── Data ──

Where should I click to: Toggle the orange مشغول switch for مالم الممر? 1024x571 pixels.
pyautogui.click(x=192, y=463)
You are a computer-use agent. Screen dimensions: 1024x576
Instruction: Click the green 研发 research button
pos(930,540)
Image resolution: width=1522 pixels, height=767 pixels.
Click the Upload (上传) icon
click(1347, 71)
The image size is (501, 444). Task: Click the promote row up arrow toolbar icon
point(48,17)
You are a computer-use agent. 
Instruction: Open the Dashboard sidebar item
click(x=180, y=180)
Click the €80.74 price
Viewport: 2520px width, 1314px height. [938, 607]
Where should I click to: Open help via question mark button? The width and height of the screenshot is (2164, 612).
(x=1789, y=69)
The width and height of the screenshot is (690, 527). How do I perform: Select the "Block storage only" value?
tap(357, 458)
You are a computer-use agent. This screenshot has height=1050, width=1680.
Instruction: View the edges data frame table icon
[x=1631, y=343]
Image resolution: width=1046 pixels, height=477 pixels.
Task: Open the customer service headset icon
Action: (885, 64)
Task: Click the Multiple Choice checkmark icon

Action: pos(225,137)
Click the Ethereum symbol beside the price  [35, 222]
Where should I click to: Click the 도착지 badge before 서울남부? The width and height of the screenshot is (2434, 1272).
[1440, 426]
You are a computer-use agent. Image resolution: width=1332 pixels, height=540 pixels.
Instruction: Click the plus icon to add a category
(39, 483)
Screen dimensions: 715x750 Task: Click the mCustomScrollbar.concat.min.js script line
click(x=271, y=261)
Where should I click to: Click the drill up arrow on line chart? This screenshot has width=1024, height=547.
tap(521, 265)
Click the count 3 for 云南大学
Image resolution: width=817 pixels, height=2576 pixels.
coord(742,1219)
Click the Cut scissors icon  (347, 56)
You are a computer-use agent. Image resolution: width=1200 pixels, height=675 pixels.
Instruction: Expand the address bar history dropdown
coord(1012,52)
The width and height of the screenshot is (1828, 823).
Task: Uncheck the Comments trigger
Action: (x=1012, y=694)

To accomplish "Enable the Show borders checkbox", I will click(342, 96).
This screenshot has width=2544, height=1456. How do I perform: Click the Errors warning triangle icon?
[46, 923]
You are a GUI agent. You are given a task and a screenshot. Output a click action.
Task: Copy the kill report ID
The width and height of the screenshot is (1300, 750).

───

§ **Exercise aim**:
Output every line above so that it reads exactly as before.

§ **Exercise answer**:
Where should I click to: Toggle the orange مشغول switch for مالم الممر? 1024x571 pixels.
pyautogui.click(x=192, y=463)
You are a computer-use agent. Screen dimensions: 1024x576
Instruction: Click the green 研发 research button
pos(930,540)
Image resolution: width=1522 pixels, height=767 pixels.
Click the Upload (上传) icon
click(1347, 71)
The image size is (501, 444). Task: Click the promote row up arrow toolbar icon
point(48,17)
You are a computer-use agent. 
Instruction: Open the Dashboard sidebar item
click(x=180, y=180)
Click the €80.74 price
Viewport: 2520px width, 1314px height. [938, 607]
Where should I click to: Open help via question mark button? The width and height of the screenshot is (2164, 612).
(x=1789, y=69)
The width and height of the screenshot is (690, 527). How do I perform: Select the "Block storage only" value?
tap(357, 458)
You are a computer-use agent. This screenshot has height=1050, width=1680.
Instruction: View the edges data frame table icon
[x=1631, y=343]
Image resolution: width=1046 pixels, height=477 pixels.
Task: Open the customer service headset icon
Action: (885, 64)
Task: Click the Multiple Choice checkmark icon

Action: pos(225,137)
Click the Ethereum symbol beside the price  [35, 222]
Where should I click to: Click the 도착지 badge before 서울남부? The width and height of the screenshot is (2434, 1272).
[1440, 426]
You are a computer-use agent. Image resolution: width=1332 pixels, height=540 pixels.
Instruction: Click the plus icon to add a category
(39, 483)
Screen dimensions: 715x750 Task: Click the mCustomScrollbar.concat.min.js script line
click(x=271, y=261)
Where should I click to: Click the drill up arrow on line chart? This screenshot has width=1024, height=547.
tap(521, 265)
Click the count 3 for 云南大学
Image resolution: width=817 pixels, height=2576 pixels.
coord(742,1219)
Click the Cut scissors icon  (347, 56)
You are a computer-use agent. Image resolution: width=1200 pixels, height=675 pixels.
Instruction: Expand the address bar history dropdown
coord(1012,52)
The width and height of the screenshot is (1828, 823).
Task: Uncheck the Comments trigger
Action: (x=1012, y=694)

To accomplish "Enable the Show borders checkbox", I will click(342, 96).
This screenshot has width=2544, height=1456. How do I perform: Click the Errors warning triangle icon?
[46, 923]
You are a GUI agent. You are given a task and a screenshot. Output a click action.
Task: Copy the kill report ID
The width and height of the screenshot is (1300, 750).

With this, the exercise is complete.